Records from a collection
* * *

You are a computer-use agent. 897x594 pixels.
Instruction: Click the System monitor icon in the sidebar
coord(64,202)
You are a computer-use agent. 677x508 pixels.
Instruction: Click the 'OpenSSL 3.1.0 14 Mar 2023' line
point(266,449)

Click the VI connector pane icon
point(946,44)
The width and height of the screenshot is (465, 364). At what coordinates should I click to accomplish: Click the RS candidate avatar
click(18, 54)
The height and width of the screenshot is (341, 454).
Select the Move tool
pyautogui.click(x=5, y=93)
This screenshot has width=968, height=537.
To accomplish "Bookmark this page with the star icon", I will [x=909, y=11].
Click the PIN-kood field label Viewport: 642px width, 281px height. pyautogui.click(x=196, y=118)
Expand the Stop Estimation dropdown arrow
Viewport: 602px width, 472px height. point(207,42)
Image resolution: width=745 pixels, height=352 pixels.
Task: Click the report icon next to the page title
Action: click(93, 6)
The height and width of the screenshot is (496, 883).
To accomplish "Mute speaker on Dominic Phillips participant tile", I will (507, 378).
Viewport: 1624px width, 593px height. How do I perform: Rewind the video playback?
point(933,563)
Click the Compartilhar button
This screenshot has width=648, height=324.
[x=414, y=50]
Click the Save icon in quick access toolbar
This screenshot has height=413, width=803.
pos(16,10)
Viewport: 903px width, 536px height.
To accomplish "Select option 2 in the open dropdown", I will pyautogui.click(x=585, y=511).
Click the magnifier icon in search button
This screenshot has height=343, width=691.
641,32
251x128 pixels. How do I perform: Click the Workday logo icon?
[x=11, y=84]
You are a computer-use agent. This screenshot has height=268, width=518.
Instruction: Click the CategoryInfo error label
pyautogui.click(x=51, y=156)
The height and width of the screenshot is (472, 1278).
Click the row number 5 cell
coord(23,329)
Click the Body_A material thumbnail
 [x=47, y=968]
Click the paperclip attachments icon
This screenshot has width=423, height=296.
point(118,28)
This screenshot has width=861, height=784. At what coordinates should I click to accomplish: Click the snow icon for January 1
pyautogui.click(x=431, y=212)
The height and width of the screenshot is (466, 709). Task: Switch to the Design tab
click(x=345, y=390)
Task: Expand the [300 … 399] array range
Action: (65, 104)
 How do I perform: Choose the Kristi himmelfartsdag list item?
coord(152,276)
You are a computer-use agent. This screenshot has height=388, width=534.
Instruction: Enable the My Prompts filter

* * *

■ **Task goal**
Write the data out again, verbatim.

■ **Output for this exercise**
You are a computer-use agent. 897x594 pixels.
Instruction: Click the System monitor icon in the sidebar
coord(64,202)
You are a computer-use agent. 677x508 pixels.
Instruction: Click the 'OpenSSL 3.1.0 14 Mar 2023' line
point(266,449)

Click the VI connector pane icon
point(946,44)
The width and height of the screenshot is (465, 364). At what coordinates should I click to accomplish: Click the RS candidate avatar
click(18, 54)
The height and width of the screenshot is (341, 454).
Select the Move tool
pyautogui.click(x=5, y=93)
This screenshot has width=968, height=537.
To accomplish "Bookmark this page with the star icon", I will [x=909, y=11].
Click the PIN-kood field label Viewport: 642px width, 281px height. pyautogui.click(x=196, y=118)
Expand the Stop Estimation dropdown arrow
Viewport: 602px width, 472px height. point(207,42)
Image resolution: width=745 pixels, height=352 pixels.
Task: Click the report icon next to the page title
Action: click(93, 6)
The height and width of the screenshot is (496, 883).
To accomplish "Mute speaker on Dominic Phillips participant tile", I will (507, 378).
Viewport: 1624px width, 593px height. How do I perform: Rewind the video playback?
point(933,563)
Click the Compartilhar button
This screenshot has width=648, height=324.
[x=414, y=50]
Click the Save icon in quick access toolbar
This screenshot has height=413, width=803.
pos(16,10)
Viewport: 903px width, 536px height.
To accomplish "Select option 2 in the open dropdown", I will pyautogui.click(x=585, y=511).
Click the magnifier icon in search button
This screenshot has height=343, width=691.
641,32
251x128 pixels. How do I perform: Click the Workday logo icon?
[x=11, y=84]
You are a computer-use agent. This screenshot has height=268, width=518.
Instruction: Click the CategoryInfo error label
pyautogui.click(x=51, y=156)
The height and width of the screenshot is (472, 1278).
Click the row number 5 cell
coord(23,329)
Click the Body_A material thumbnail
 [x=47, y=968]
Click the paperclip attachments icon
This screenshot has width=423, height=296.
point(118,28)
This screenshot has width=861, height=784. At what coordinates should I click to accomplish: Click the snow icon for January 1
pyautogui.click(x=431, y=212)
The height and width of the screenshot is (466, 709). Task: Switch to the Design tab
click(x=345, y=390)
Task: Expand the [300 … 399] array range
Action: (65, 104)
 How do I perform: Choose the Kristi himmelfartsdag list item?
coord(152,276)
You are a computer-use agent. This screenshot has height=388, width=534.
Instruction: Enable the My Prompts filter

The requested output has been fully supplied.